本件商標は、一段目に「Φ」、二段目、三段目にそれぞれ「Furbo」、「design」と表記されているが、文字間隔はそれぞれ相当離れており、「Φ」は他の文字と比べ特に大きく表記されていることから、文字通り「ファイ/フルボ/デザイン」の称呼が生ずる他に単独で「ファイ」の称呼が生ずる。
一方、引用商標1及び引用商標2に共通する「Φ」は多少変形されているものの、ギリシャ文字を構成する下部の横線が多少長いにすぎず、「Φ」と認識できないほど図案化されているとはいい難いので、単独で「ファイ」の称呼が生ずると考えるのが適切である。したがって、商標中「Φ」の文字を含み、「ファイ」の称呼を生ずる両商標は互いに類似するといえる。

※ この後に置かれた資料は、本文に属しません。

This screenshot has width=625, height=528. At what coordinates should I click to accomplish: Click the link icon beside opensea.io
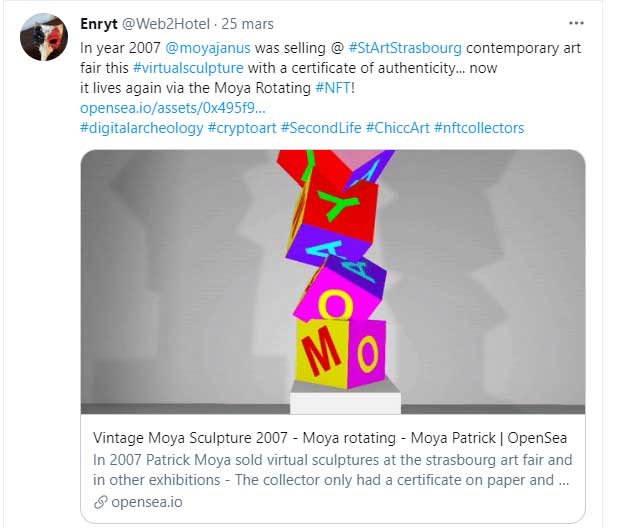100,501
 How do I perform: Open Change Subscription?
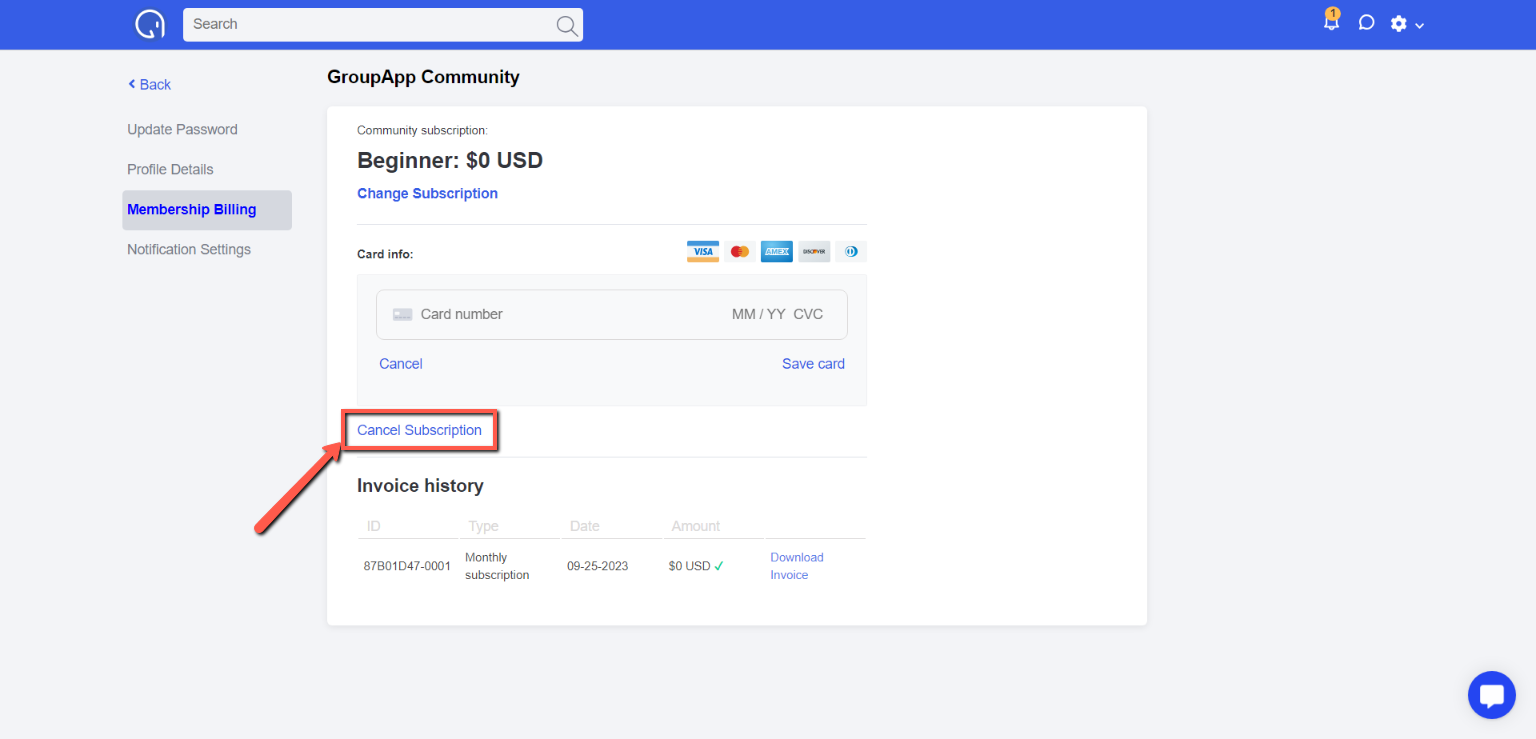427,193
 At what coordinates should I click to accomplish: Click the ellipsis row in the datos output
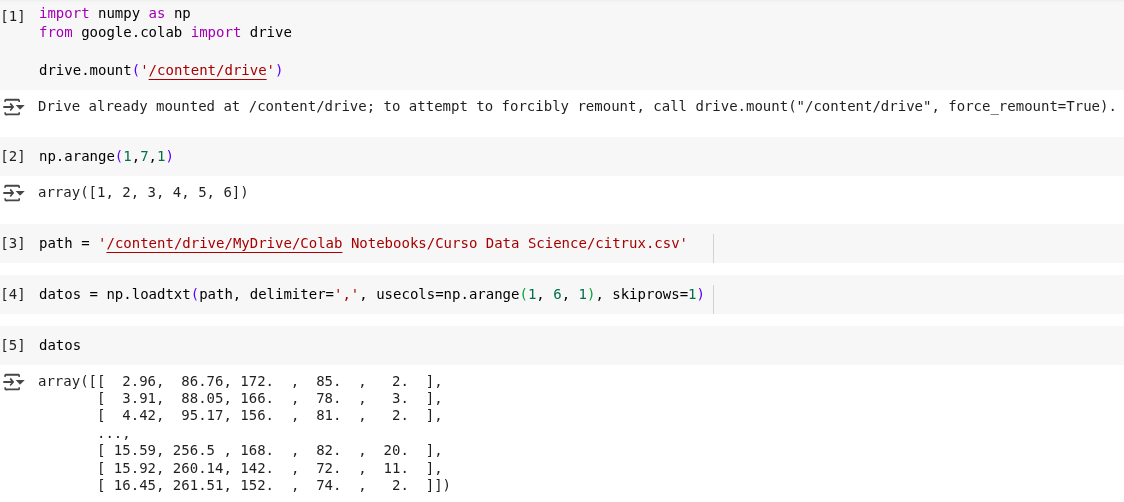[x=114, y=433]
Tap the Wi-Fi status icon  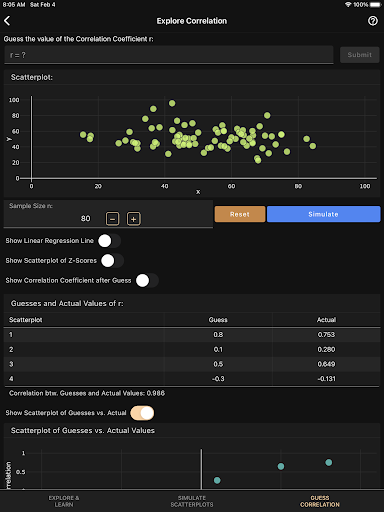tap(348, 5)
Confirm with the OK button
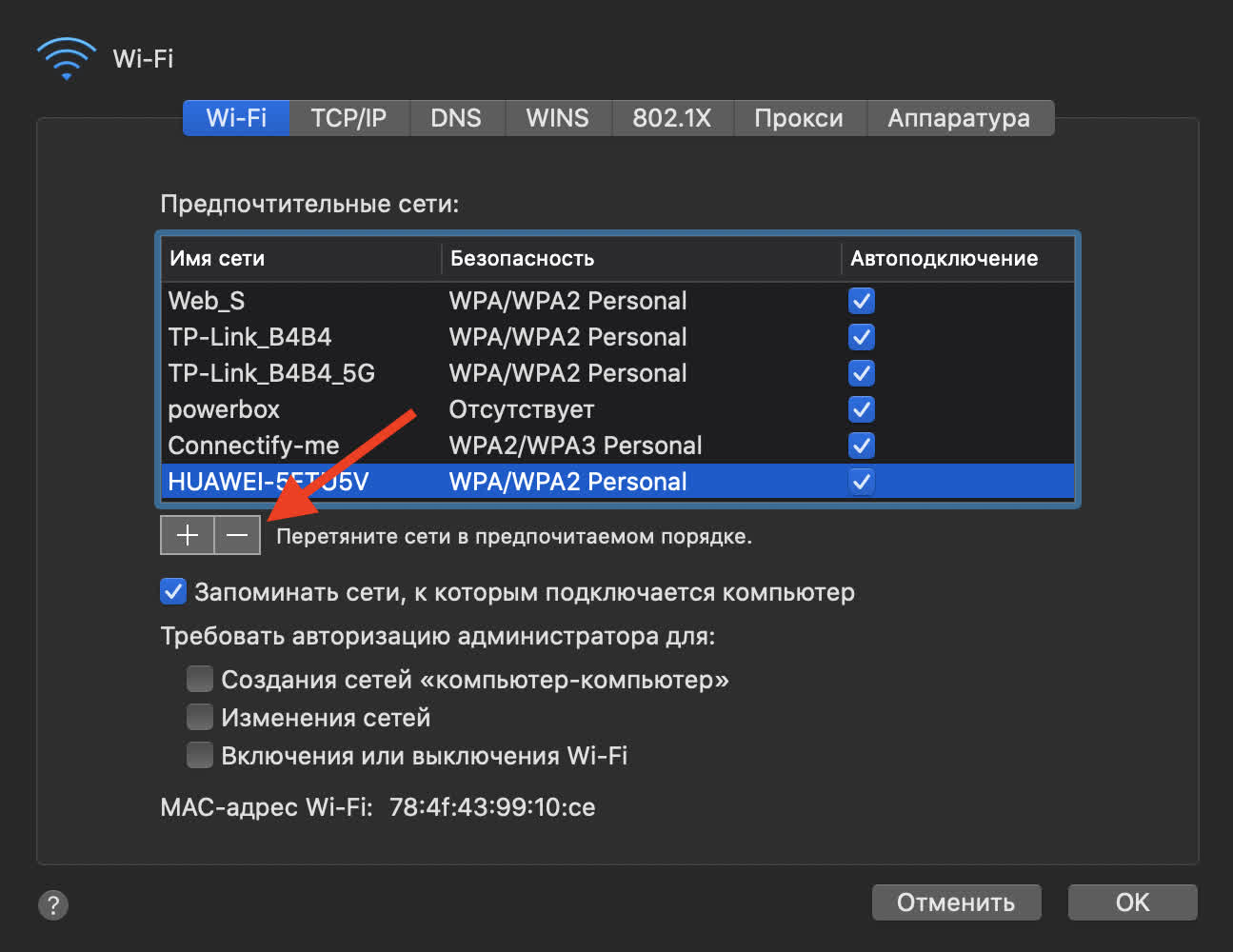This screenshot has height=952, width=1233. (x=1132, y=902)
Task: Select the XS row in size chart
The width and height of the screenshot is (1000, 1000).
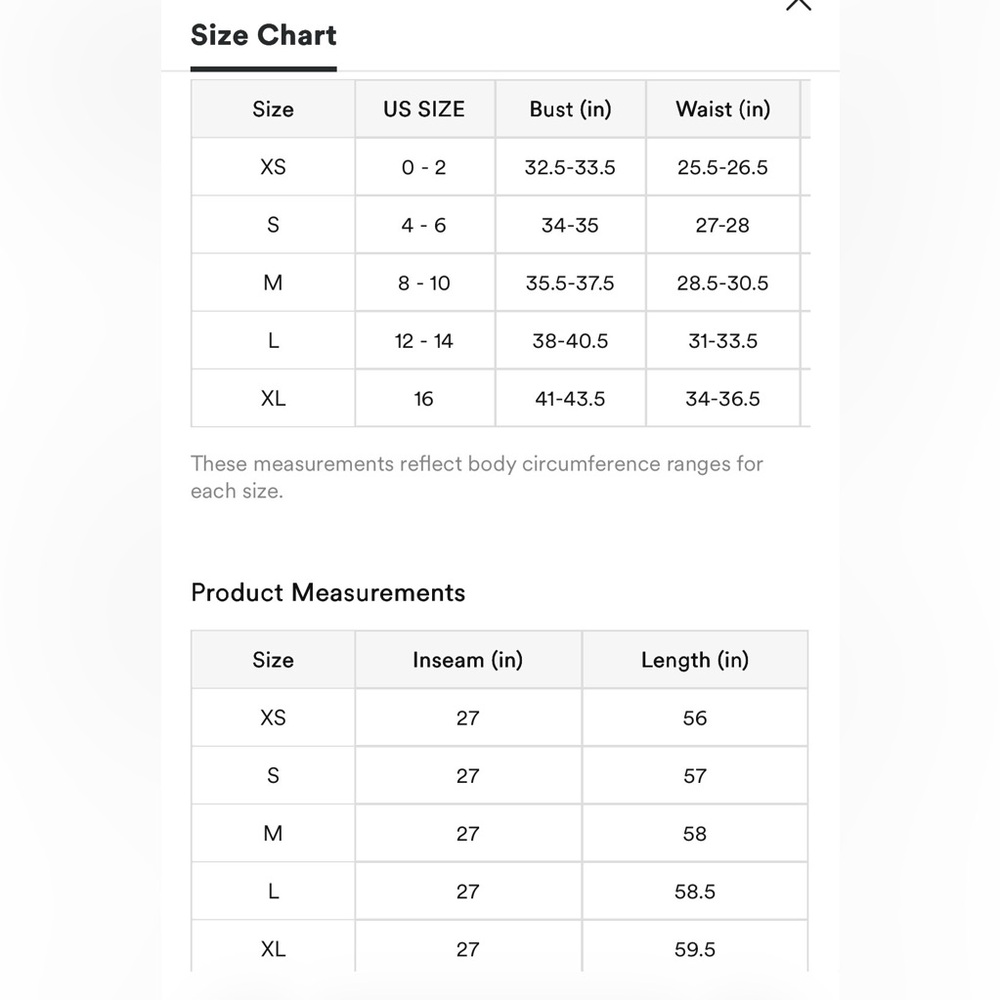Action: point(273,167)
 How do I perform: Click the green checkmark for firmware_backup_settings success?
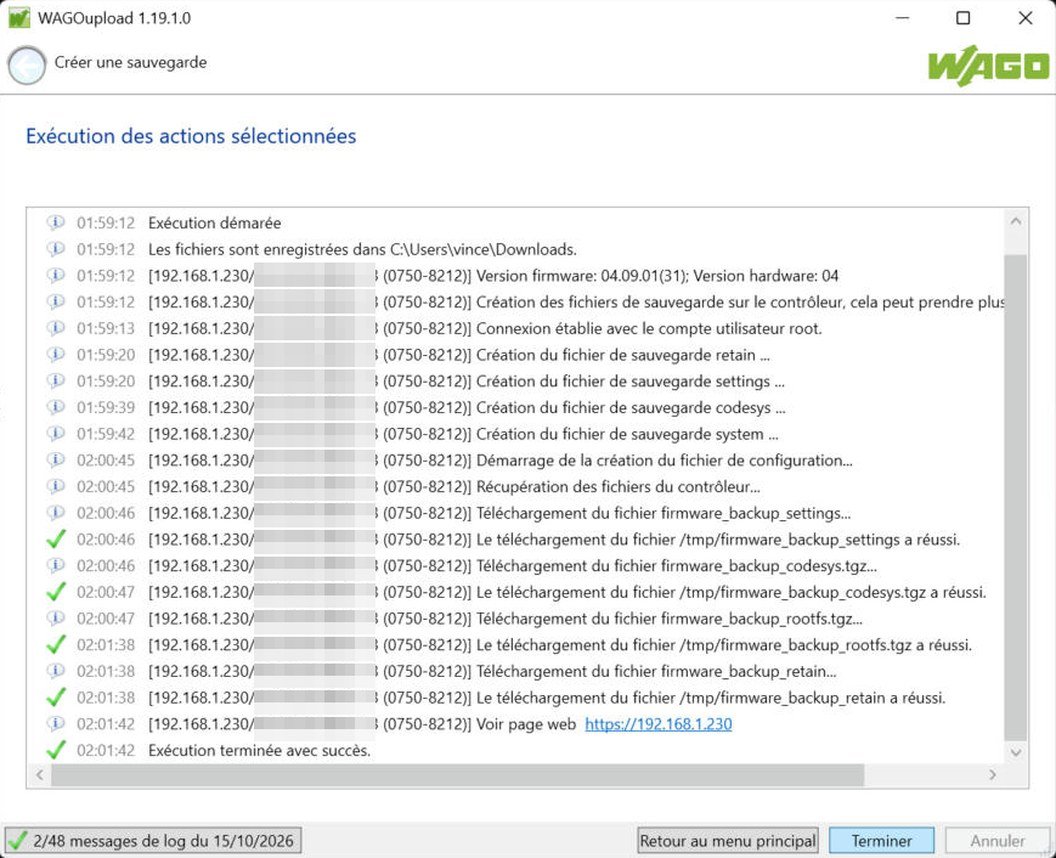[x=56, y=539]
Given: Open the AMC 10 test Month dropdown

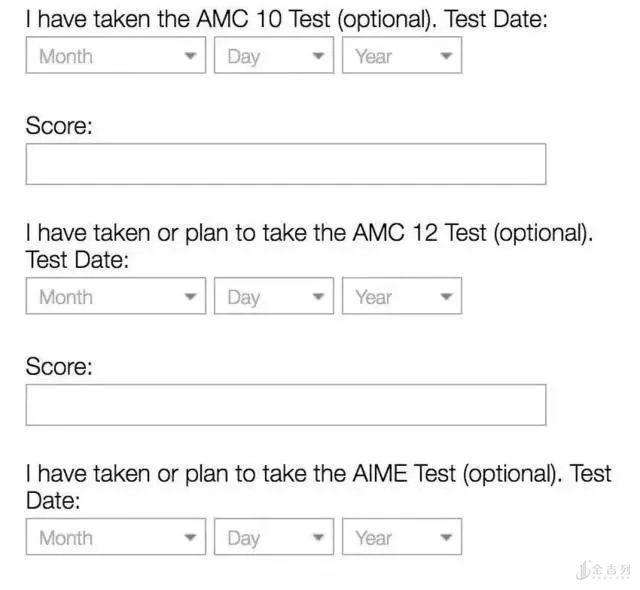Looking at the screenshot, I should 115,56.
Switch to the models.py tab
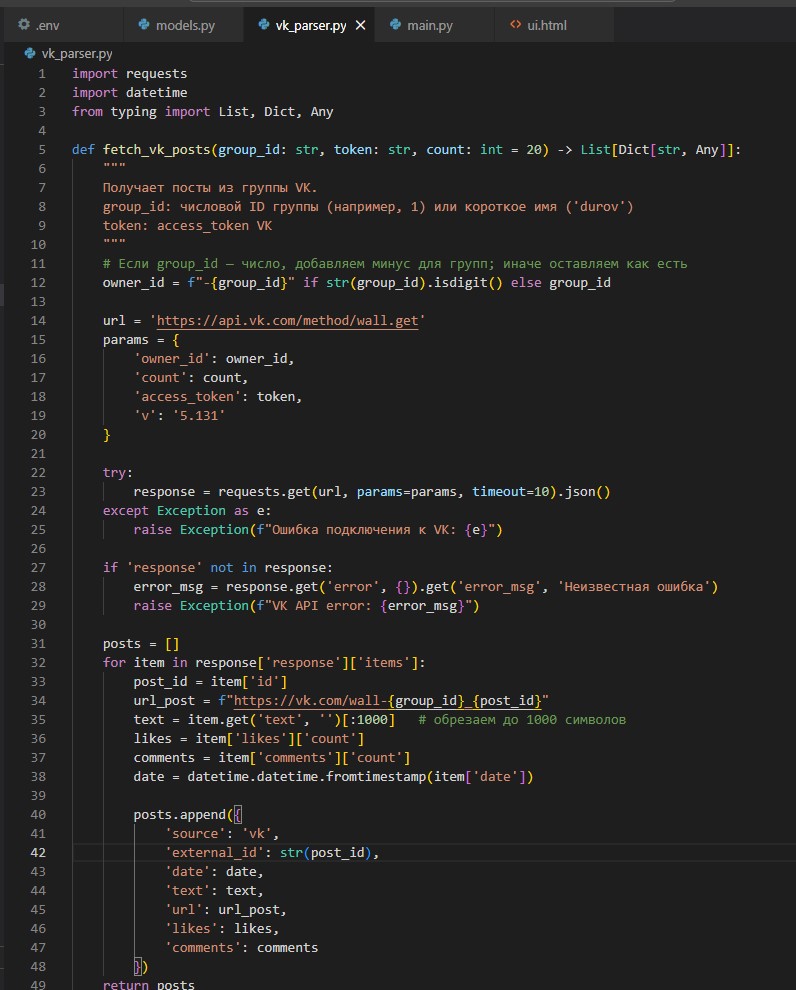 pyautogui.click(x=184, y=25)
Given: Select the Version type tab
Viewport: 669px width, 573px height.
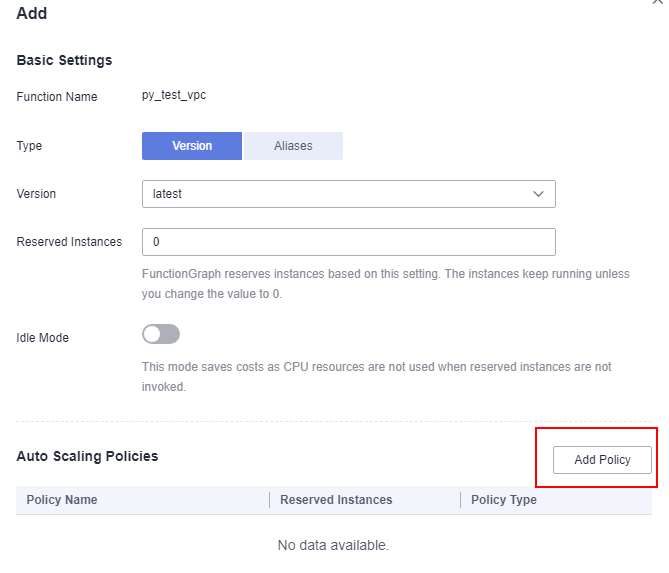Looking at the screenshot, I should (192, 146).
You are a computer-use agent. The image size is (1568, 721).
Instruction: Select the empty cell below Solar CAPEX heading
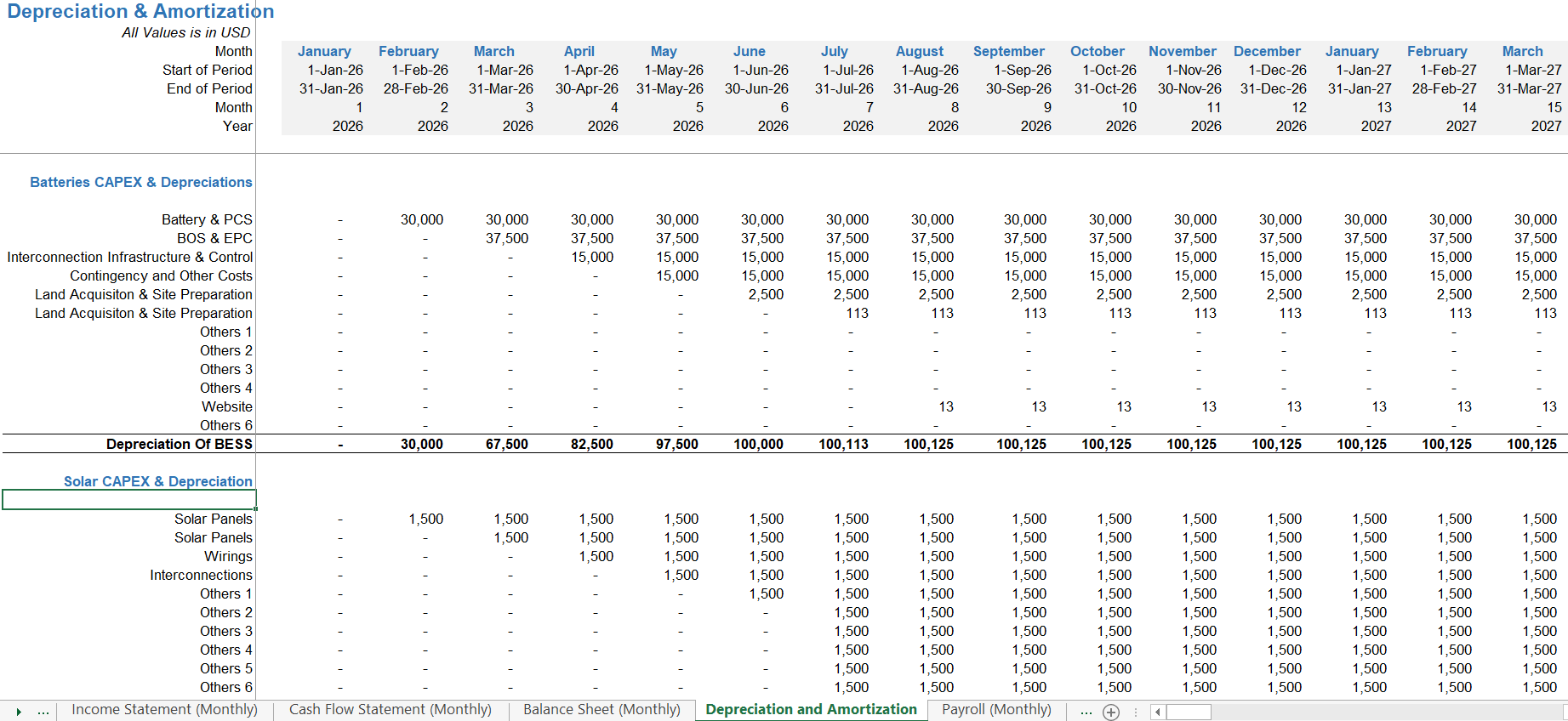(129, 500)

ちなみに、この「Φ」は、1964年に「均衡と調和の美」を示すブランドシンボルとして採用されて以来、今日までの40年間、機能美と美しいデザインを追求する「BAUME & MERCIER」のシンボルマークとして腕時計の文字盤やケースに付され、販売者・需要者に広く知られるようになっている。
したがって、本件商標と引用商標は、外観・観念を論ずるまでもなく、称呼上類似する点において商標法第4条第1項第11号に該当し、その登録は取り消されるべきである。
第4 当審の判断
1 本件商標について
本件商標は、別掲(1)に示したとおり、図形を上部に配し、そのやや離れた下部に「Furbo」と「design」の両文字を二段に表してなるものであって、その構成よりすると、図形部分のみでも独立して自他商品の識別標識としての機能を果たすものと認められる。
そして、本件商標の図形部分(以下「本件図形」という。)は、ギリシャ文字の「Φ」状の図形で、上部と下部の中央部付近が細線となる楕円図形を表し、その中心部を縦に貫通するように、上部と下部の外側に行くにつれて徐々に細くなるごく短い横線を有する縦線を配してなるものである。
2 引用商標1及び引用商標2について
引用商標1は、別掲(2)のとおり、太い線で描かれた縦線と、縦線の約2分の1の長さの横線を縦線の上端部に、縦線の約2倍の長さの横線を縦線の下端部に配してなる図形を表し、上部と下部の中央部付近がやや細線となる楕円図形を表し、その中心部を縦線が貫通するように縦線の中央部に配してなるものである。
また、引用商標2は、上記別掲(3)のとおり、引用商標1と同様の図形(以下「引用図形」という。)のすぐ下に「BAUME & MERCIER」(「&」を介した語頭の「B」と「M」の文字が他の文字よりやや大きく表されている。)の文字を配してなるものであって、その構成よりすると、図形部分と文字部分がそれぞれ独立して自他商品の識別標識としての機能を果たすものといえるものである。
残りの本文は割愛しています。